═══ DATA SUPPLIED ═══

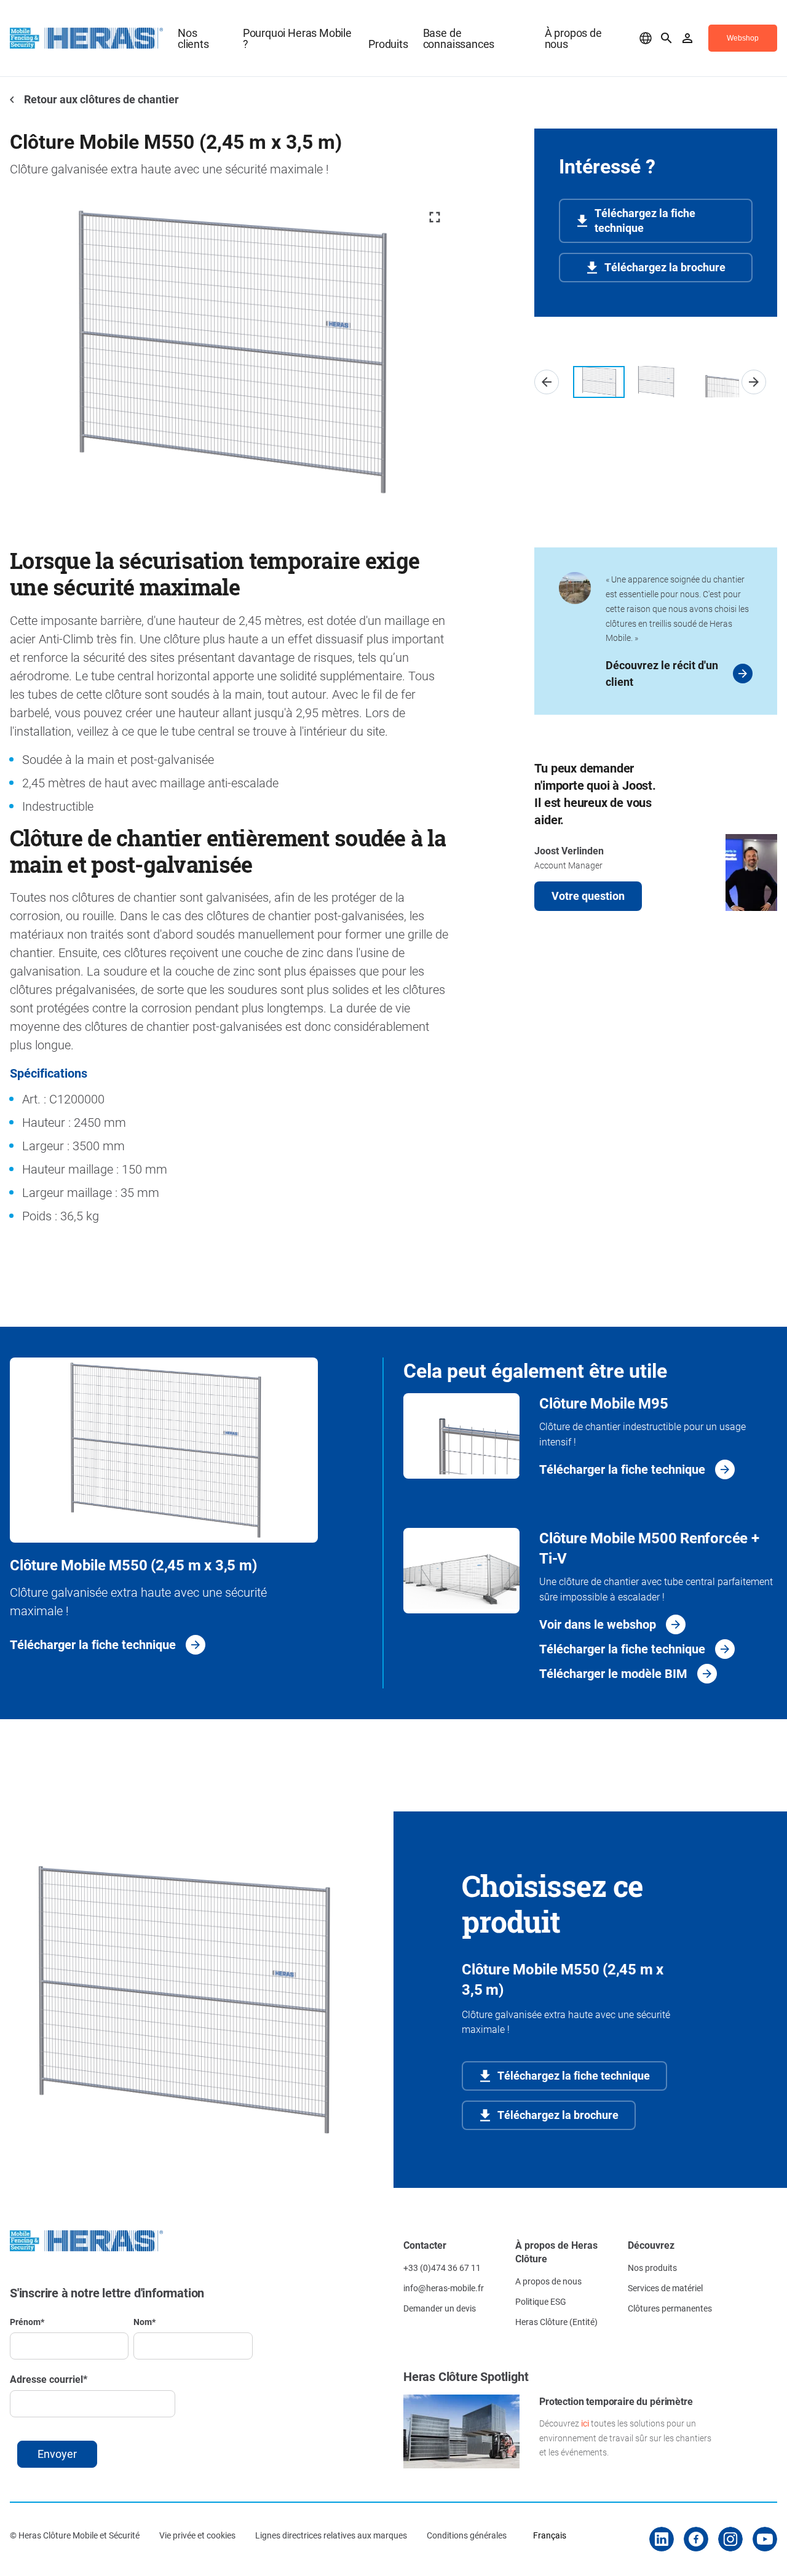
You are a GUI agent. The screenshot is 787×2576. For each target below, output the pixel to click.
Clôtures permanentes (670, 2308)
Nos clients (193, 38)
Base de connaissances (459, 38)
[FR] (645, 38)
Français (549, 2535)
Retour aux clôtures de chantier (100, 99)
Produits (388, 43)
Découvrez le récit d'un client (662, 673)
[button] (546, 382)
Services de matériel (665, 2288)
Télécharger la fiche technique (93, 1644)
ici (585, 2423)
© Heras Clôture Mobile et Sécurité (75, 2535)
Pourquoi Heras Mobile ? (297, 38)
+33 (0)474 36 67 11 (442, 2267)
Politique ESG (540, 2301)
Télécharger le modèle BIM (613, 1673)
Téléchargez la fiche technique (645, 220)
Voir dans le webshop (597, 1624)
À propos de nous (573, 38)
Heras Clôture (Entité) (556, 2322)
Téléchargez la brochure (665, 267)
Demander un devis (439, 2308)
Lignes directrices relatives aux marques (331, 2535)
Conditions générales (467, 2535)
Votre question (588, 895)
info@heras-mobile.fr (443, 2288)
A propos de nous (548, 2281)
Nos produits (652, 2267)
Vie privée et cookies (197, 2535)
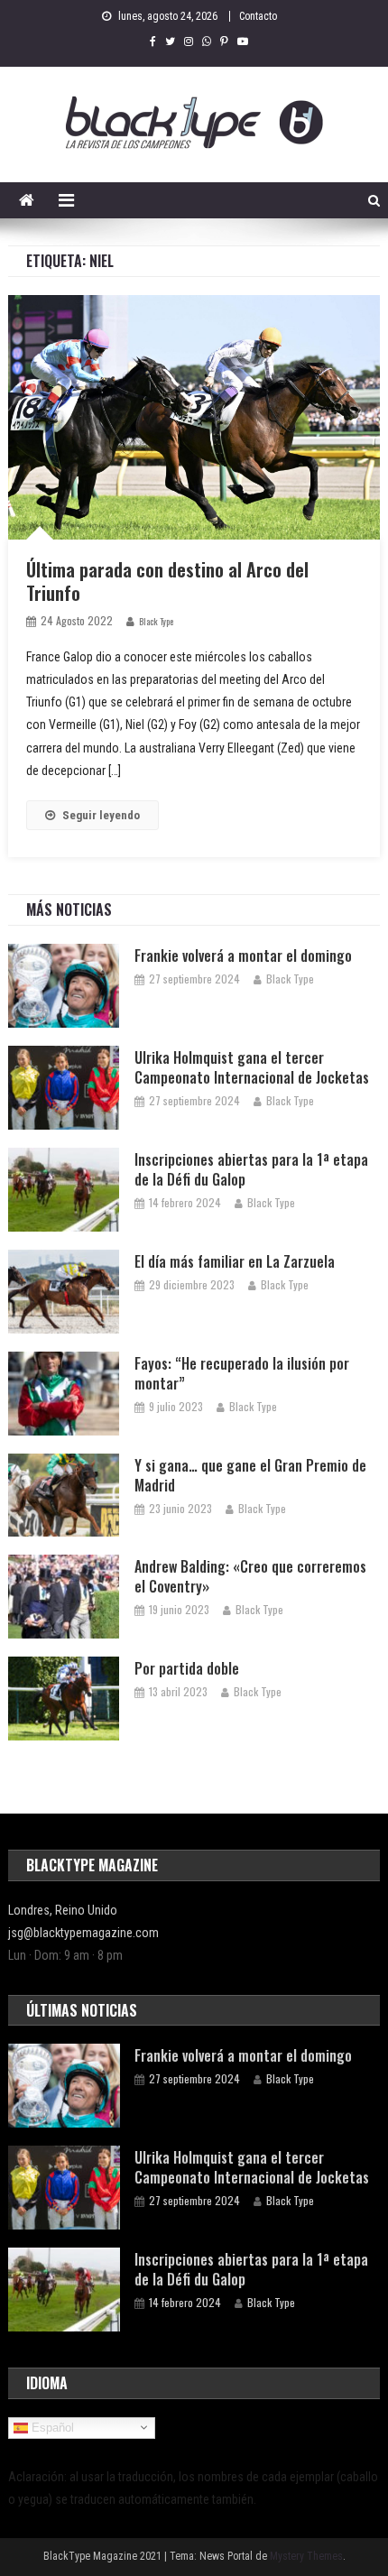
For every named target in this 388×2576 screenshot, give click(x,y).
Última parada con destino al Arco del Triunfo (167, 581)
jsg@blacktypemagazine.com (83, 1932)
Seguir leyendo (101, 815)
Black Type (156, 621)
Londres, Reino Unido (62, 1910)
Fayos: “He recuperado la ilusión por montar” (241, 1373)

═══
═══ DATA SUPPLIED ═══

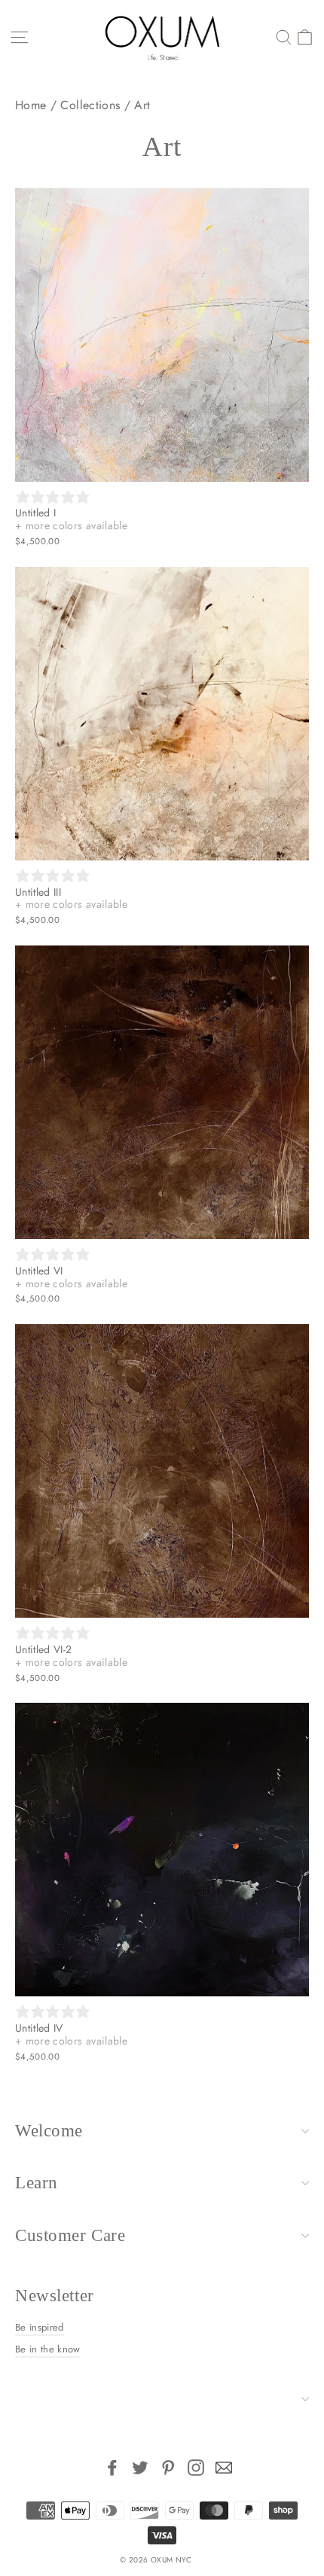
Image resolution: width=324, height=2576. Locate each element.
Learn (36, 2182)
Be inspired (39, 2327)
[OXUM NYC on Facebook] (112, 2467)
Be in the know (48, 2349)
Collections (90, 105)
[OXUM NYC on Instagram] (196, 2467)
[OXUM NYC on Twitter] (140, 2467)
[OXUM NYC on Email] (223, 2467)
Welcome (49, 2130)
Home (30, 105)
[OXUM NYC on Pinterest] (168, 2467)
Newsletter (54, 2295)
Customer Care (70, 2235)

═══

• [WHAT YOU HAVE TO DO]: Scan the records above for the string "fiche", then report every line that contains it.

• [RESPONSE TO THIS TASK]:
Télécharger la fiche technique (93, 1644)
Téléchargez la fiche technique (645, 220)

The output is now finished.